◆ **Document text**:
*** Begin section ***
The terrible incident at the Capitol Building in Washington last Wednesday was a brutal day for this country, and it demands a response.
A mob stormed the building with the aim of preventing the Electoral College certification of Joe Biden’s presidential election victory over Donald Trump two months ago. The rioters stormed the building after attending a rally a few blocks away during which Trump and others incited the crowd with talk of stolen elections and, as Trump attorney Rudy Giuliani declared, “combat” justice. Once inside, the mob defaced property, occupied the Senate chamber and various offices, and generally humiliated this nation in what amounted to an insurrection against America that was spurred on by the president himself. As of this writing, at least five deaths are connected to the incident.
In the aftermath, Trump has faced withering criticism from many sources — left and right, Democrat and Republican — and demands that he either resign, be removed from office via the incapacity clause in the 25th Amendment or be impeached. As of this writing, the first two seem unlikely.
Meanwhile, impeachment looms as a real possibility but would likely not remove Trump before his term expires next week. However, it’s possible that impeachment charges could be pursued even after he leaves office, which has been mentioned by Rep. Jim Clyburn (D-South Carolina).
Some Republicans are warning that impeachment would only further divide the nation. However, many of these same people have spent the last two months embracing unproven accusations of fraud in an effort to undo the presidential election. Also, in their claims that impeachment would anger a segment of Trump supporters, they fail to recognize the anger that many Americans already feel after seeing last week’s nightmare unfold, and these people are demanding justice in defense of our democracy.
But, an argument could also be made that impeachment may be impractical at this point not only because of the short time left in Trump’s term but also because of the enormous workload lawmakers face with the COVID-19 pandemic and its economic fallout.
There is, then, another option, which is an admittedly weak gesture but could still provide some value.
*** End section ***
◆ **Information provided**:
*** Begin section ***
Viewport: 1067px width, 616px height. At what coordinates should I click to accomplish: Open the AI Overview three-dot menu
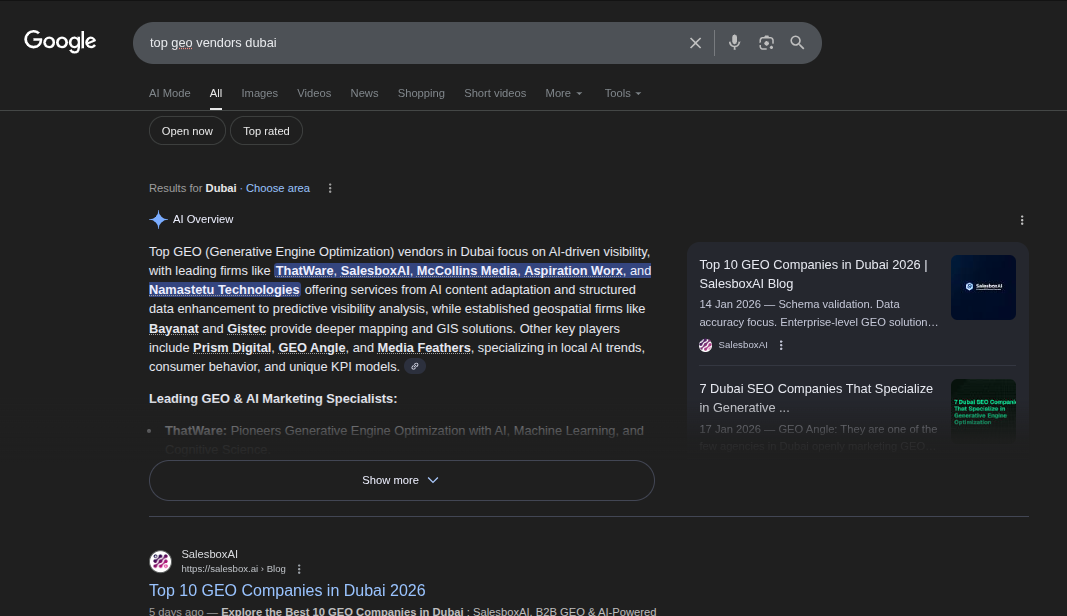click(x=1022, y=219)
*** End section ***
*** Begin section ***
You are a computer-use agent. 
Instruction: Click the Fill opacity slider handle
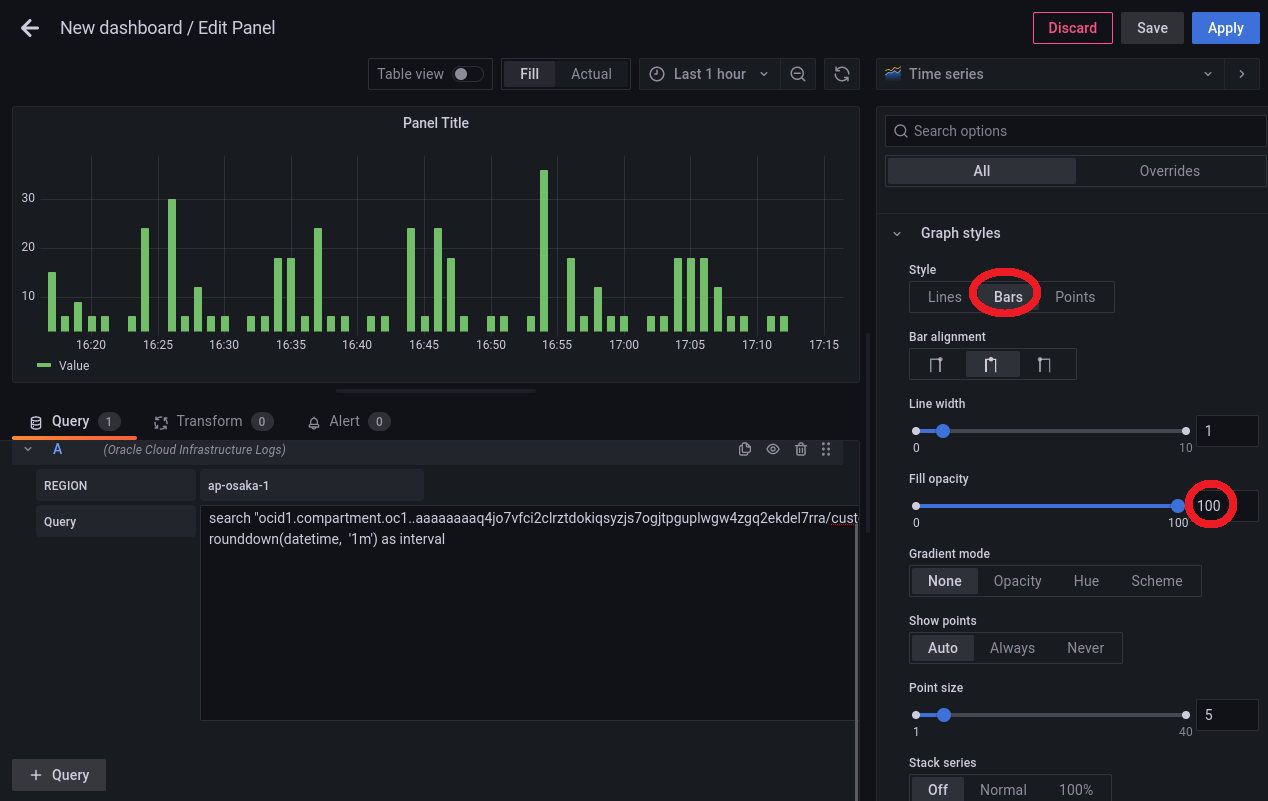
*** End section ***
◆ **Work request A**: In the editorial on the Capitol riot, who has mentioned that impeachment charges could be pursued even after Trump leaves office?
◆ **Work request B**: Write out the passage of the editorial on the Capitol riot from "Some Republicans are" to "of our democracy.".
◆ **Work request C**: Write the next part of the editorial on the Capitol riot, picking up after its last sentence.

◆ **Answer A**: Rep. Jim Clyburn (D-South Carolina)

◆ **Answer B**:
Some Republicans are warning that impeachment would only further divide the nation. However, many of these same people have spent the last two months embracing unproven accusations of fraud in an effort to undo the presidential election. Also, in their claims that impeachment would anger a segment of Trump supporters, they fail to recognize the anger that many Americans already feel after seeing last week’s nightmare unfold, and these people are demanding justice in defense of our democracy.

◆ **Answer C**:
Perhaps the president should be censured by both the House and Senate. If it is overwhelming and bipartisan, it would be a notable rebuke. If it is contested by lawmakers, the exercise would prove illuminating.
No matter what happens between now and Jan. 20, Trump may reportedly not be off the hook for last week’s events. If a federal probe of the incident (and there will likely be several) finds wrongdoing or criminality on his part, he could still face legal accountability. A vote to censure would not change that.
In the shorter term, a censure would make a statement of disapproval which, admittedly, Trump would probably dismiss. But it would always be shackled to his record and his legacy.
It also might serve a broader purpose. If the censure is brought before Congress, every lawmaker in the House and Senate would be required to voice either their support of or opposition to the move. That would give all Americans a clearer idea of where these lawmakers stand on this matter.
In the meantime, the wheels of judicial response will continue in other areas, with many of those involved in the insurrection — people labeled by Trump as “patriots” — now being arrested. This process may go on for some time.
Without question, the absolute worst thing we can do is nothing, for that would set an awful precedent that may well embolden others in the future, and it would certainly be viewed as a dangerous abdication of duty. An attack on America’s democratic process demands action.
Would a censure response fit the action? No. But it may be the most practical short-term option at this extraordinary moment.